Ghosh, a former director at Glenn Howells Architects (Birmingham), and Young, formerly an associate at Skidmore, Owings and Merrill (London), first met at the Leicester School of Architecture in 1984. They remained in contact through their mutual interest in urbanism, before another passion, amateur football, brought them into contact with Shakeshaft, a project leader at Birmingham 's Associated Architects. Within six months of their initial discussions, Kinetic AIU had been formed and already has a prestigious and diverse range of clients.

Those clients include cutting-edge fashion house Allsaints, who chose Kinetic for their flagship store in Birmingham 's Bullring development, and Metropolitan Apartments, who commissioned Kinetic to develop proposals for a series of loft fit-outs including the radical idea of an inside-out loft, which features a fully functioning living environment without the use of conventional walls.

Other successful commissions include the a glazed entrance pavilion for one of London's busiest mosques, as well as the wining entry in a limited design competition for West Properties' high-density River Place in Manchester, featuring 138 apartments and a ground-floor retail unit.
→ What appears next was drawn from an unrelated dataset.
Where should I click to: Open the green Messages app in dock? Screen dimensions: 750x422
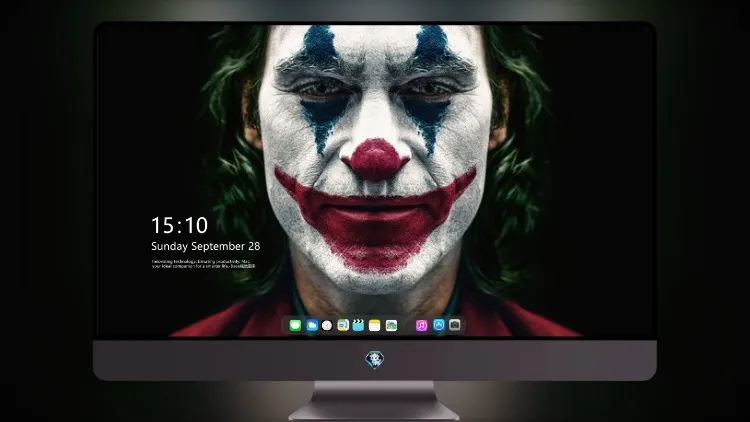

The company's founders argue that their yo'uthful and forward-thinking approach should not detract from their combined 40 years experience. This has seen them work on everything from residential, arts and retail to offices, healthcare and education projects, in locations as far afield as Singapore and Solihull, Warsaw and Walsall. They are encouraged by the level of interest in the practice within such a short timescale, but the aim is to now spread their work internationally, as Ghosh explains. "It is evident that large-scale regeneration is taking place in most UK cities and developers are beginning to embrace cutting-edge ideas in order to maintain their position within the marketplace," he tells Business Property Review. "Our aim is to fuel this process in the UK, as well as further afield. We are in discussion about projects in Asia, USA and Far East, in a bid to spread the Kinetic AIU manifesto on an international level."